Trikotillomani tanılı hastalarda OKB teşhisinin eş tanılı olarak yaygın olması, OKB’nin farmakolojik tedavisinde kullanılan klomipramine olumlu dönüt vermesi, yolma davranışının doğasında dürtüye karşı dirençte zorluk (obsesyon), istenmeyen ve aşırı düzeyde sergilenen ritüeller ile karakterize durumlar, bireyde gerginlik ve huzursuzluğun yineleyici davranış ile azalıyor olması (kompulsyon) sonucunda OKB ile ilişkili bir bozukluk olması gerektiği düşünülmüştür. Böylelikle hastalığın sağlıklı sınıflandırılması, tedavi çalışmalarını da hızlandırmıştır. Tedaviyi hızlandıran diğer bir etken de yolma davranışının detaylı incelenerek yolma öncesi, yolma sırası ve yolma sonrası gelişmeleri dikkatle takip etmektir. Farmakolojik tedavinin yanı sıra psikoterapi ve alışkanlığı tersine çevirme – tersine alışkanlık kazandırma psikoeğitim programı (Habit Reversal Training, HRT) uygulanması olumlu sonuçlar verebilmektedir. En etkin kuramsal yaklaşımların bilişsel davranışçı terapiler olduğu görülmektedir. Örneğin kabul ve kararlılık terapisi (Acceptance and Commitment Therapy, ACT) ile alışkanlığı tersine çevirme eğitimin (HRT) birlikte uygulanması deneysel çalışma bulunmaktadır. Bu çalışmada kontrol grubunda anlamlı düzeyde farklılaşma görülmüştür. Üç ay sonra yapılan izleme sonucunda bulgular desteklenmiştir (Woods vd. 2006; Konkan vd. 2011; Pirdoğan Aydın vd. 2023). Güncel yaklaşımlarda HRT, tedavi sürecinde büyük kabul görmektedir (Çoban, 2021; Bilişsel Davranışçılar Psikoterapiler Derneği, 2023).

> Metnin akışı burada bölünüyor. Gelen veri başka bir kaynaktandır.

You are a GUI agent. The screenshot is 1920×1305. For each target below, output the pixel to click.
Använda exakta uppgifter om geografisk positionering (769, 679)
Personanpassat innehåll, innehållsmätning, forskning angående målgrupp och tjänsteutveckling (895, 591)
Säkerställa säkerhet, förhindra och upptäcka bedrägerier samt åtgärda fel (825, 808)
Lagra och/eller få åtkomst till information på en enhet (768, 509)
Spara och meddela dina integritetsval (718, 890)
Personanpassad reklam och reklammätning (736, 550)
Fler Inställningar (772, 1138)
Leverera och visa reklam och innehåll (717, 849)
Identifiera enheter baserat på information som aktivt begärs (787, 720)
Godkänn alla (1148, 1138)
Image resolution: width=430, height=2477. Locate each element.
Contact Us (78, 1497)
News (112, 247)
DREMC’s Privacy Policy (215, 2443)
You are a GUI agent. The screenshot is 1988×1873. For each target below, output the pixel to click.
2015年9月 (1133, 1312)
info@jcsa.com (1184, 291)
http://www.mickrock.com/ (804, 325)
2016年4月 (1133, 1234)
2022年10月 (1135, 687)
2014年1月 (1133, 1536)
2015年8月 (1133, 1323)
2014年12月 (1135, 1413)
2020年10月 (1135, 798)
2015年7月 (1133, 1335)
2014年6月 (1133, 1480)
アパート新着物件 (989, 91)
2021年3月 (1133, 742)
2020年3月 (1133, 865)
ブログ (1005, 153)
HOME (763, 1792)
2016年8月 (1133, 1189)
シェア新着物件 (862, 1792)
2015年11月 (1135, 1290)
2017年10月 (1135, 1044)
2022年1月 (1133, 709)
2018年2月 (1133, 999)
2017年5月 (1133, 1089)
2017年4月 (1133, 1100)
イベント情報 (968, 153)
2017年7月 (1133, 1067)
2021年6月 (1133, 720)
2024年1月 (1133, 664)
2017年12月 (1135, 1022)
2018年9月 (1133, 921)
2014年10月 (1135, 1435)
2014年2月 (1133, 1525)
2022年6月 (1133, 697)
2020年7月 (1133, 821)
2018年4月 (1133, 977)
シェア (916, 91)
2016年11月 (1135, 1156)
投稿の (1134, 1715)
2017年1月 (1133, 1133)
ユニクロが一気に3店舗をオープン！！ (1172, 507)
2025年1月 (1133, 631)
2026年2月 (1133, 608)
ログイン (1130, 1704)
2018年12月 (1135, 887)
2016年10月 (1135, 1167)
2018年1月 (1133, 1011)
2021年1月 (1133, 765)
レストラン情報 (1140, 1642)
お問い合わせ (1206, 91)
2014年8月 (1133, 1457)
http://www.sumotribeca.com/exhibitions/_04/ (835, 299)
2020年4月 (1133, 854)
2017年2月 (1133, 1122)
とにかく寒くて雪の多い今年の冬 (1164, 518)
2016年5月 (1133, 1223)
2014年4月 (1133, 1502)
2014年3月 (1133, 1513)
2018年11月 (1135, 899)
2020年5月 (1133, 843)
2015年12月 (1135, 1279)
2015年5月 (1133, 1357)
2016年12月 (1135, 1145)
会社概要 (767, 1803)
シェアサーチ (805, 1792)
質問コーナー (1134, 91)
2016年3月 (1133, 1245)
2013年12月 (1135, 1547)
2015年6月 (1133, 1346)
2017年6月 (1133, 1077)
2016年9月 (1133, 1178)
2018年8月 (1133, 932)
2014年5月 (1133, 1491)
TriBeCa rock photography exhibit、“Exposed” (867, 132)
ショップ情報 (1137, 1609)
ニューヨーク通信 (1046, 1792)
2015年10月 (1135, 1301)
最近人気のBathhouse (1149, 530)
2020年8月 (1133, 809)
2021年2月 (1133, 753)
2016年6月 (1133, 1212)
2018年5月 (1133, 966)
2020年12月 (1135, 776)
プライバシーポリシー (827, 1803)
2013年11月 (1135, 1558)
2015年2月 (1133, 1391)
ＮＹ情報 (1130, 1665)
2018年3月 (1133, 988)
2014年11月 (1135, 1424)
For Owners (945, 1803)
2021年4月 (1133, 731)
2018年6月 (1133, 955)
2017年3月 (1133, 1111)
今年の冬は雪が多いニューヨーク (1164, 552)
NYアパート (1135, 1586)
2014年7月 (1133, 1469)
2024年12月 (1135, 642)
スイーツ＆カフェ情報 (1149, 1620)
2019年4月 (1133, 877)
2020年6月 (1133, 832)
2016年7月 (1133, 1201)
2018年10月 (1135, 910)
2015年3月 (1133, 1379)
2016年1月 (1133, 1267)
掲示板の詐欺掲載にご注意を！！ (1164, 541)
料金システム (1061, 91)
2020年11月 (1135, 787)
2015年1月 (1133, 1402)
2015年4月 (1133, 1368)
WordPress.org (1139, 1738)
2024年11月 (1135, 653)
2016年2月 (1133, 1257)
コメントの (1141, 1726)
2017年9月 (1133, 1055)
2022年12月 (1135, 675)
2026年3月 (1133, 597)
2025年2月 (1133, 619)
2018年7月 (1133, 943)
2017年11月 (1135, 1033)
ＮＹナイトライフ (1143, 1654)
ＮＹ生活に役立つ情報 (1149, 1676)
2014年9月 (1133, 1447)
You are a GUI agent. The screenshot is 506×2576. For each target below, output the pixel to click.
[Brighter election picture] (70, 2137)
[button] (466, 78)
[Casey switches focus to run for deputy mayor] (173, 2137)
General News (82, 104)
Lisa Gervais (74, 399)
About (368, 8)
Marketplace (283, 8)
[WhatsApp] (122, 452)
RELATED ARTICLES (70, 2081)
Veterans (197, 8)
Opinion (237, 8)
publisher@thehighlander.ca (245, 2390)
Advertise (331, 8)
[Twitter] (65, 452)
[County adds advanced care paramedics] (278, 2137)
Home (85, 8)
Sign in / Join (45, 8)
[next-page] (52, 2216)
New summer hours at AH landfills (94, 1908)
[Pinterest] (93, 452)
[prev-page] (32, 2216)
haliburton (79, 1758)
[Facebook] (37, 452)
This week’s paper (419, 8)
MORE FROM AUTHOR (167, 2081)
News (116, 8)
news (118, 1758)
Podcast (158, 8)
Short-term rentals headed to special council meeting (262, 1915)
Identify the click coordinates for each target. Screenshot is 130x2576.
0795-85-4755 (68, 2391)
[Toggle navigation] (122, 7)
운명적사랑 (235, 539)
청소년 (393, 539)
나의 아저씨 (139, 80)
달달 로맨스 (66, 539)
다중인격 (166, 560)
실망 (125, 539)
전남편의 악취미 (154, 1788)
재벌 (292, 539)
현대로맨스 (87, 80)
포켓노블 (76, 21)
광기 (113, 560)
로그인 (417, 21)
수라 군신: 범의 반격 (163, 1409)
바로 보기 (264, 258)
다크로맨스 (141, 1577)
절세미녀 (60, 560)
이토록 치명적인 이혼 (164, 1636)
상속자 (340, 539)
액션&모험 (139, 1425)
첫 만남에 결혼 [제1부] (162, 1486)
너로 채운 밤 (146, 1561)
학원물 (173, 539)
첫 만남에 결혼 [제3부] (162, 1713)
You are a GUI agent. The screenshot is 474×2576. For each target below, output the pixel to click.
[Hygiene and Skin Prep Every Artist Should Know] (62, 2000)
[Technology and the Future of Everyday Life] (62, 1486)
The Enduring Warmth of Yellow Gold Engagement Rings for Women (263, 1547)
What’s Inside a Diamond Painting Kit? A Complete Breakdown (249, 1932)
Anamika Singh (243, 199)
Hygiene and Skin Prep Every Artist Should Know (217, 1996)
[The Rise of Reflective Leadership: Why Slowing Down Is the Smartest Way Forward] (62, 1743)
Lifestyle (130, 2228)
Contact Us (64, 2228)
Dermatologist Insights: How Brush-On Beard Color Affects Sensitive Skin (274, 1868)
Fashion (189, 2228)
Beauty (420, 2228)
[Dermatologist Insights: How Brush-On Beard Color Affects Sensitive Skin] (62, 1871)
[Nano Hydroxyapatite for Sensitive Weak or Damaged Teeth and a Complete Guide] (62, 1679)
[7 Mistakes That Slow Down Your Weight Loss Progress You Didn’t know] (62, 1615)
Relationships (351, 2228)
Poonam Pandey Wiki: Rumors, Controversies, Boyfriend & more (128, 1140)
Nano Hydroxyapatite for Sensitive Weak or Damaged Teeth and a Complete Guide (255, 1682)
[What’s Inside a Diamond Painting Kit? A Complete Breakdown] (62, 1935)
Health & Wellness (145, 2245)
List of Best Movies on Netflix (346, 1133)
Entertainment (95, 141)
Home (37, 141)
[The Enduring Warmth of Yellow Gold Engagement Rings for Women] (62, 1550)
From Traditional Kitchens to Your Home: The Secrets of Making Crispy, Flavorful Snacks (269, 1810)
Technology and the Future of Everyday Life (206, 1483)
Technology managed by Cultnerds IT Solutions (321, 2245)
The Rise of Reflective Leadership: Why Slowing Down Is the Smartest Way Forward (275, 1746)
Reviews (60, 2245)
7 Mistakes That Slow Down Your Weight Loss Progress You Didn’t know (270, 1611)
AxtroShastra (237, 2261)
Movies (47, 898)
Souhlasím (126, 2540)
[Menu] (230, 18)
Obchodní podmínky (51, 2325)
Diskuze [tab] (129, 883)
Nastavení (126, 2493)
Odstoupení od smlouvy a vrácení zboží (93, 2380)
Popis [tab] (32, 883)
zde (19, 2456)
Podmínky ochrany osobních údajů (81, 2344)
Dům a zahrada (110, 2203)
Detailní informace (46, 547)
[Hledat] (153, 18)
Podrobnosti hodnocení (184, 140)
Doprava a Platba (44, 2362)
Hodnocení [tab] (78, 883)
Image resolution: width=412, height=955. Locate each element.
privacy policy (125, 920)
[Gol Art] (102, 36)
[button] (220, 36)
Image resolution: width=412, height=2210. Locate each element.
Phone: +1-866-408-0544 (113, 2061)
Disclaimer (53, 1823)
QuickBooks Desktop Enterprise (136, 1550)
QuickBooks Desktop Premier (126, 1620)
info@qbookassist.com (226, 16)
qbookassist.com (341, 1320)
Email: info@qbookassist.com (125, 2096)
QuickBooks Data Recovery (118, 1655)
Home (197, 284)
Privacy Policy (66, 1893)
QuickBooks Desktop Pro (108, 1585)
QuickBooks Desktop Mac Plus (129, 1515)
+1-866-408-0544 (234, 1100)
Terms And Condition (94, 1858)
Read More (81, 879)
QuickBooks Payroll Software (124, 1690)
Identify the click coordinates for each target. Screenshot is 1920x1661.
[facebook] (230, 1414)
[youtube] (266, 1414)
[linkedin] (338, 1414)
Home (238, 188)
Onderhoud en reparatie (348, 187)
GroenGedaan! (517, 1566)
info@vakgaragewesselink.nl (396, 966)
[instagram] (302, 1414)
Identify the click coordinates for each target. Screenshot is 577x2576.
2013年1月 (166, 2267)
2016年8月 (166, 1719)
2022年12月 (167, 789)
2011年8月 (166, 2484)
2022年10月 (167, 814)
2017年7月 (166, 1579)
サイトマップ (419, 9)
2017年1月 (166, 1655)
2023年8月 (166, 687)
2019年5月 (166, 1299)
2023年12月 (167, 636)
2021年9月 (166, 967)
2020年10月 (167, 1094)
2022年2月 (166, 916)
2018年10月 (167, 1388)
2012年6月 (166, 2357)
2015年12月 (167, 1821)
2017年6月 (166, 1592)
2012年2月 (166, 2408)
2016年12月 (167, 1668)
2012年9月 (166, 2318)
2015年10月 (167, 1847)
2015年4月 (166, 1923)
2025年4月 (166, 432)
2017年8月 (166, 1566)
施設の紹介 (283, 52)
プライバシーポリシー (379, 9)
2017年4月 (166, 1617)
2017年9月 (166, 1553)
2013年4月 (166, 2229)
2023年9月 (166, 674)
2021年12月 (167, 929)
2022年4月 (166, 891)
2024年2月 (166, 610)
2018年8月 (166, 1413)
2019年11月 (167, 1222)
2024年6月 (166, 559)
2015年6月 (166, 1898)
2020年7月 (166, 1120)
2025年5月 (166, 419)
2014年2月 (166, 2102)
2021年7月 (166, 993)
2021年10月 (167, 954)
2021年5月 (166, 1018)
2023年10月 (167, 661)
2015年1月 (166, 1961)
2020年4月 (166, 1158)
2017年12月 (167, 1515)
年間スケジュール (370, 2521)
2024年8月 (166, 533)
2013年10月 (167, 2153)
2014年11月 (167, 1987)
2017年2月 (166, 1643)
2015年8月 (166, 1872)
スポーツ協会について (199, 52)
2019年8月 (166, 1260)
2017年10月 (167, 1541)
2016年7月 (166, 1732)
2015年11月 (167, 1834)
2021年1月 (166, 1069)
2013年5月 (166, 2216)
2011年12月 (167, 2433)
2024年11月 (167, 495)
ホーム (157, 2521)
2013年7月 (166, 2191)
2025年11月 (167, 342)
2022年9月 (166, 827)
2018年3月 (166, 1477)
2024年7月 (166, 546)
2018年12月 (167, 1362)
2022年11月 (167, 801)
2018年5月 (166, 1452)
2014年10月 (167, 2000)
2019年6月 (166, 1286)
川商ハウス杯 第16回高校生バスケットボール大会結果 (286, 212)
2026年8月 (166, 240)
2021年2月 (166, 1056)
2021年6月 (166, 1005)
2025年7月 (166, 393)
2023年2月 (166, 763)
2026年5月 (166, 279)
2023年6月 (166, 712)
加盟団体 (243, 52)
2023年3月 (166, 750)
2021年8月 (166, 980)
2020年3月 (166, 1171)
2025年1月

Hastaların sağlık kuruluşlarına sınırlı sayıda başvurmaları, sosyal izolasyon içerisinde eş tanılar ile intihar risklerinin yüksek olması göz ardı edilmemesi gereken bir hastalık olduğunu ortaya çıkarmaktadır. Hastalığın tedavisinde hastalığın seyri, yolma davranışının gelişimi, uygun terapi yöntemlerin uygulanması, dürtü kontrol ve alışkanlığı tersine çevirme beceri eğitimi uygulanması ile sosyal destek çalışmalarının birlikte yer aldığı sistemsel yaklaşımla olumlu sonuçlar beklenebilir.